LEFT: Pablo Picasso, Self-Portrait Facing Death, 1972. Fuji Television Gallery, Tokyo. Art © 2025 Estate of Pablo Picasso / DACS, London
RIGHT: Alberto Giacometti, Buste de Diego, c. 1962-64. Fondation Albert & Annette Giacometti. Image: Bridgeman Images. Art © The Estate of Alberto Giacometti / DACS, London / ADAGP, Paris 2025
This painting also narrates a phase of Bacon’s life in which he strengthened his ties to the Parisian avant-garde. An avowed Francophile, Bacon believed Paris to be the epicenter of the artistic world: home to the birth of Modernism, it was in Paris at the end of the 1920s that Bacon, inspired by a Pablo Picasso exhibition, first nurtured his ambitions to become a painter. Many aspects of Study for Self-Portrait – its chromatic subtlety and luminous brilliance – anchor it to the increasingly extended periods Bacon spent living and working in Paris. Inspired by the great masters who notably lived and worked there – from the Impressionist painters and sculptors such as Claude Monet and Auguste Rodin to later Modernists like Pablo Picasso and Alberto Giacometti – Bacon observed, interpreted, and integrated a myriad of source material. In describing Study for Self-Portrait, Bacon himself proclaimed, “This is my Impressionist period” (the artist cited in Martin Harrison, ed., Francis Bacon Catalogue Raisonné, Volume IV, 1971-92, London 2016, p. 1203). Paintings such as this, executed during his most concentrated time in France, are imbued with the essence of great historical precedent.

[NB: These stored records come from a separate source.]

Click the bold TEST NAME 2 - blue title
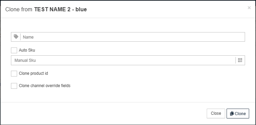(x=61, y=10)

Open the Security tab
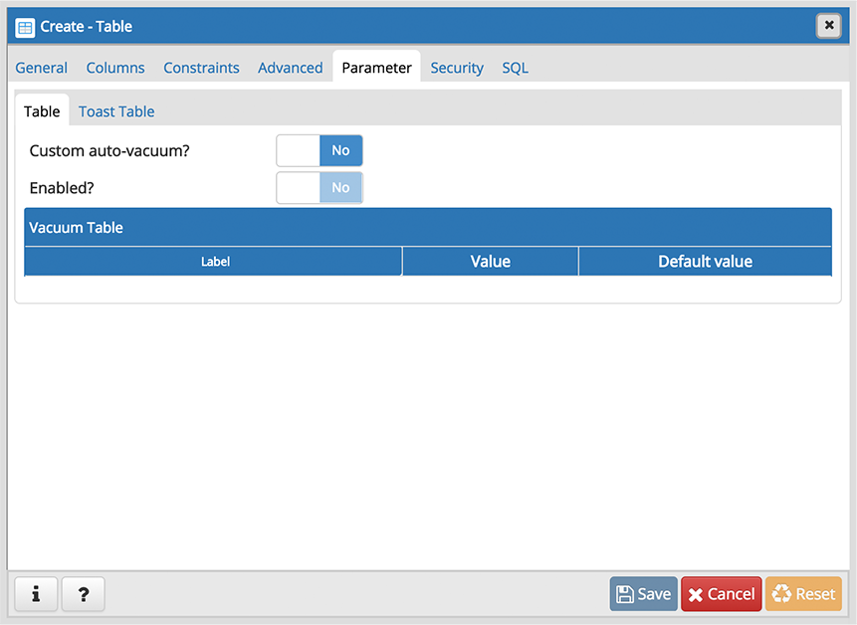point(457,68)
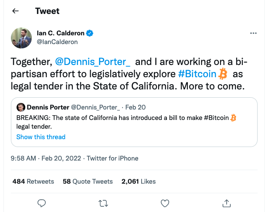The height and width of the screenshot is (212, 265).
Task: Click "Show this thread" link
Action: click(41, 137)
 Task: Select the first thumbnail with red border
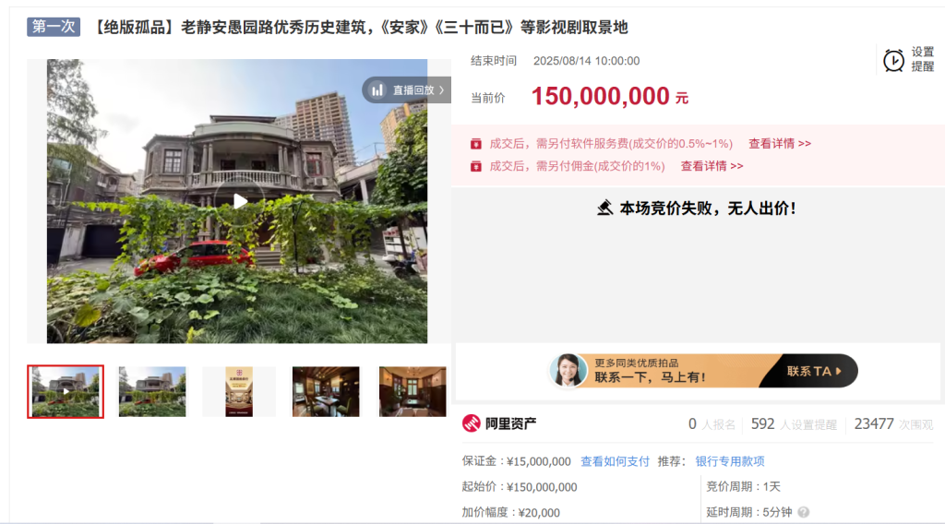click(66, 391)
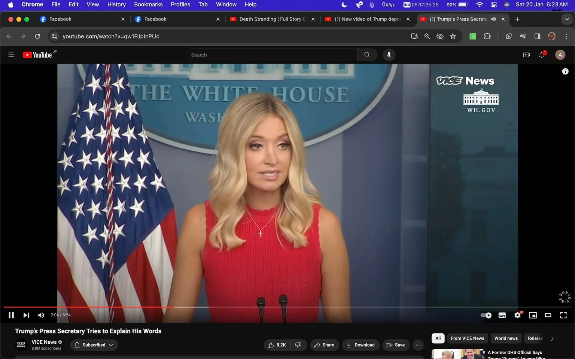The height and width of the screenshot is (359, 575).
Task: Pause the video playback
Action: point(11,315)
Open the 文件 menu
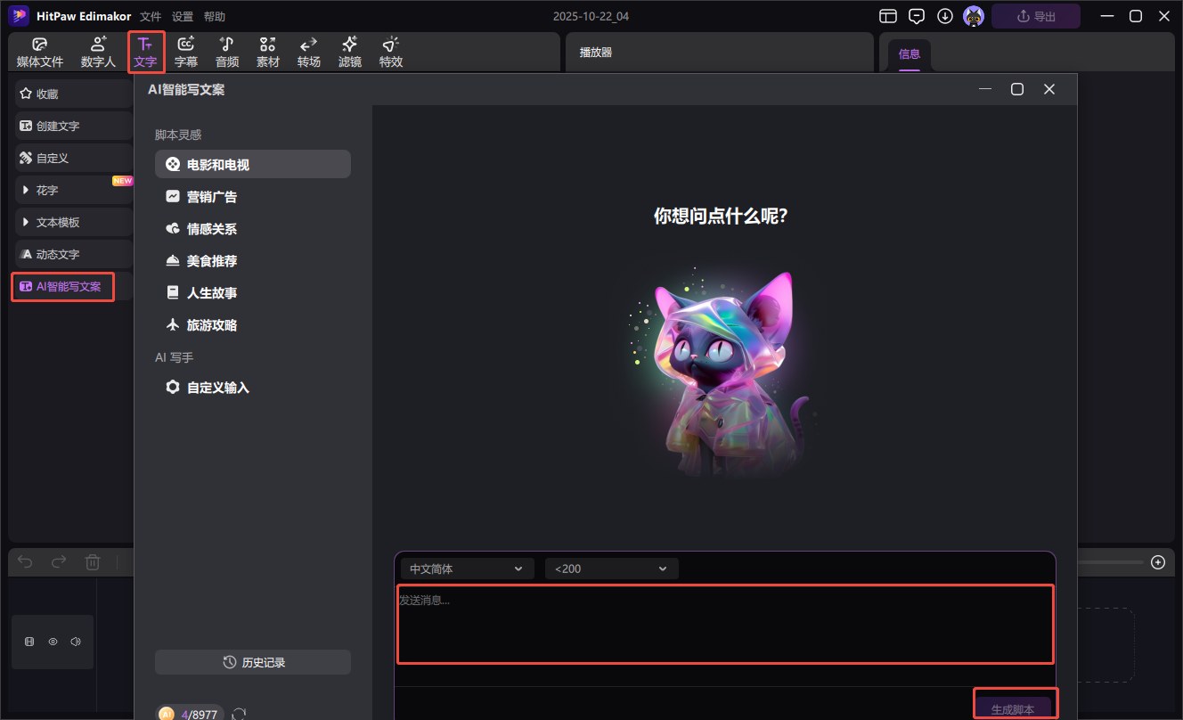 [x=151, y=17]
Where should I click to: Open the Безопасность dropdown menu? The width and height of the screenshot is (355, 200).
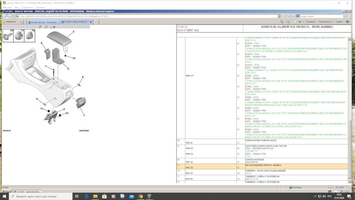tap(326, 22)
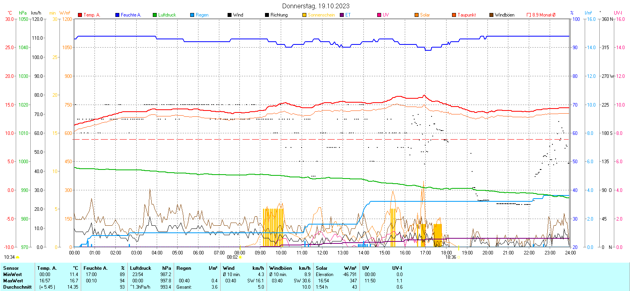Click the orange Solar legend square
The width and height of the screenshot is (630, 291).
(x=417, y=15)
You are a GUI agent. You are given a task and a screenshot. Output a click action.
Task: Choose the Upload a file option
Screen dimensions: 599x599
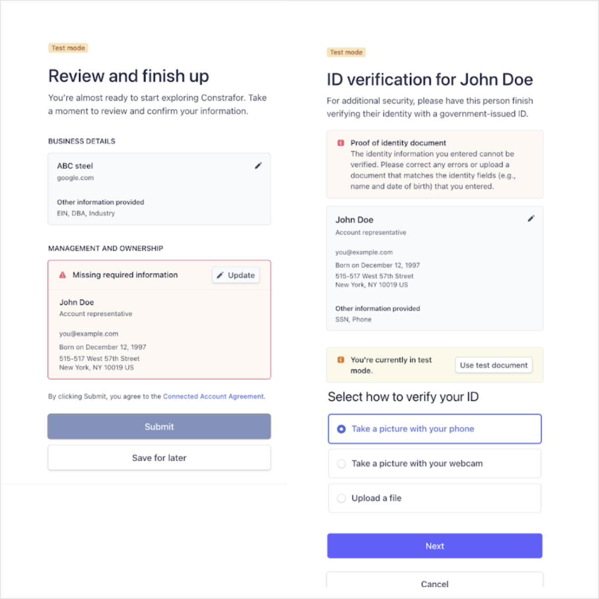(435, 498)
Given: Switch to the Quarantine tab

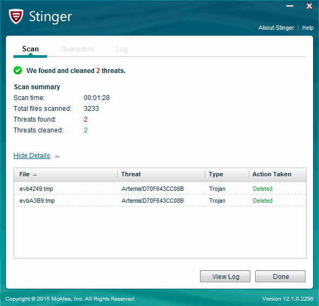Looking at the screenshot, I should [77, 49].
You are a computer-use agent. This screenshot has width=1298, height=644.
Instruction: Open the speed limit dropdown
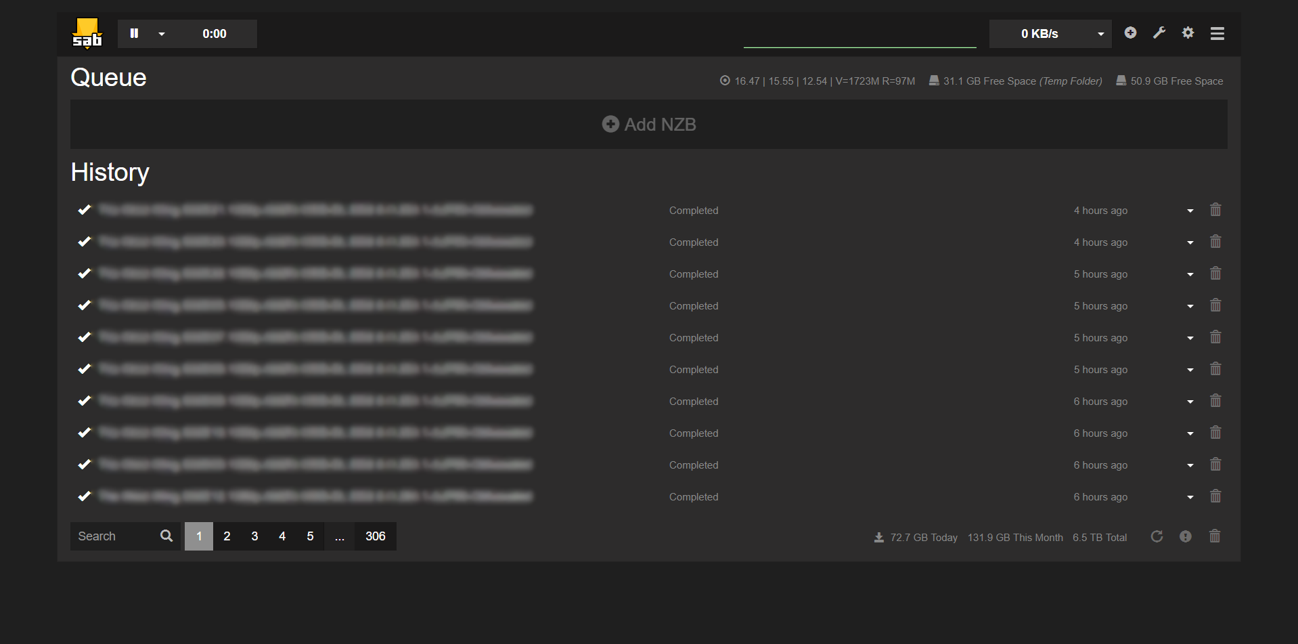coord(1100,34)
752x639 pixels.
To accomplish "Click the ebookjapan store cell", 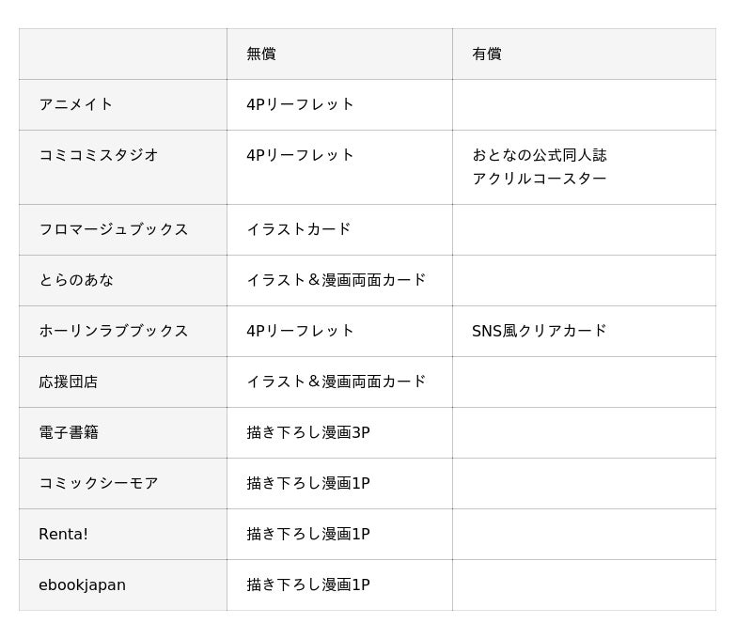I will pyautogui.click(x=83, y=585).
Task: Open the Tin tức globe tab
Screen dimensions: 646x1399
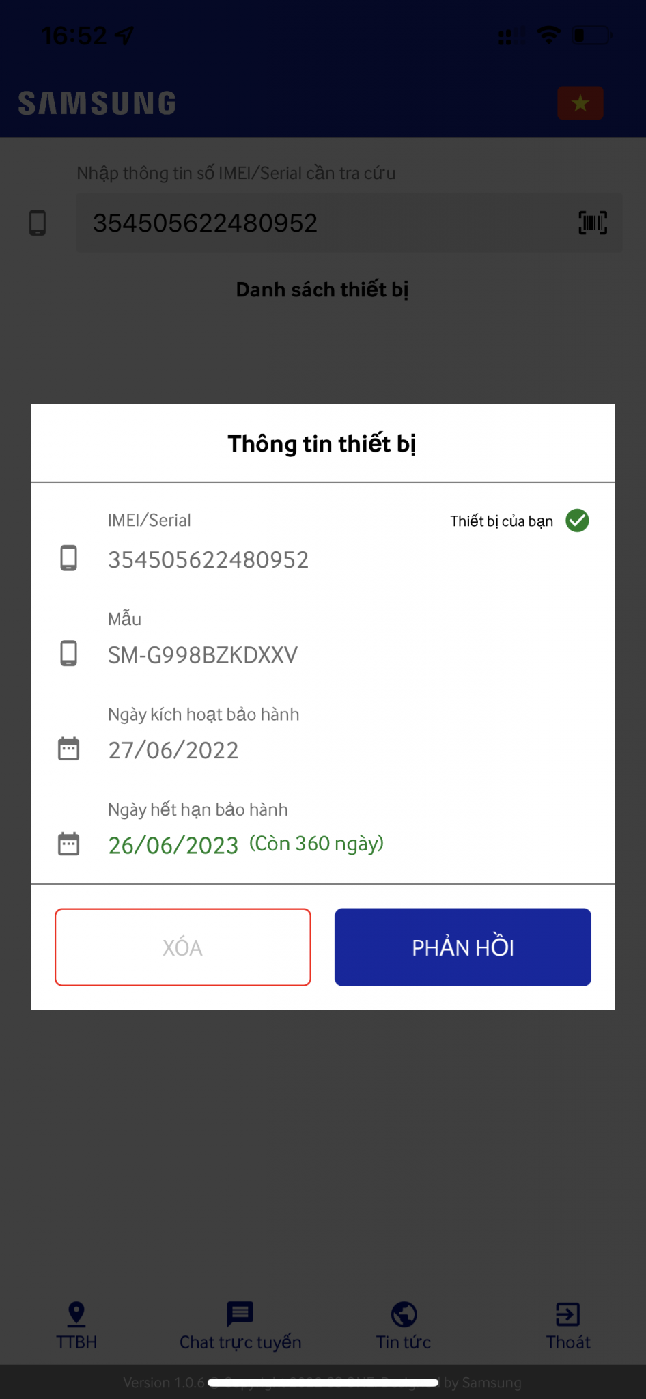Action: click(x=404, y=1326)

At first driven by a masochistic impulse to inhabit his guilt more intensely, Bacon was drawn back to the site of Dyer’s suicide, to the very hotel in which he had died only 48 hours prior to the opening of Bacon’s Grand Palais retrospective. Paris, the very centre of Bacon’s artistic aspirations, was thus forever cast under the tragic shadow of Dyer’s demise, and yet it became an incredibly successful location from which to work. With the length of his stay increasing each time, Bacon’s need to paint demanded a proper place in which to work, and in 1974 he took up a studio in the Marais district at 14 rue de Birague. With one large room at the top and a kitchen on the lower level, the Parisian studio possessed the same creative portent and atmosphere as the claustrophobic environs of the now famous 7 Reece Mews; as explained to David Sylvester: “I am very influenced by places – by the atmosphere of a room, you know. And I just knew from the very moment that I came here [Reece Mews] that I would be able to work here. And I felt the same thing about the place in Paris. It’s only one room, but I knew from the moment I went into it that it was a place I could work in” (the artist in: Sylvester, op. cit., pp. 189-90). Bacon’s increasing success and growing legendary status in Paris, set in stone by his wildly successful show at Galerie Claude Bernard in 1977, truly characterise the period: many of the mid-to-late 1970s works exude a curious mix of the intellectually stimulating and exhilarating ambience of Paris with the melancholic introspection that typifies the decade.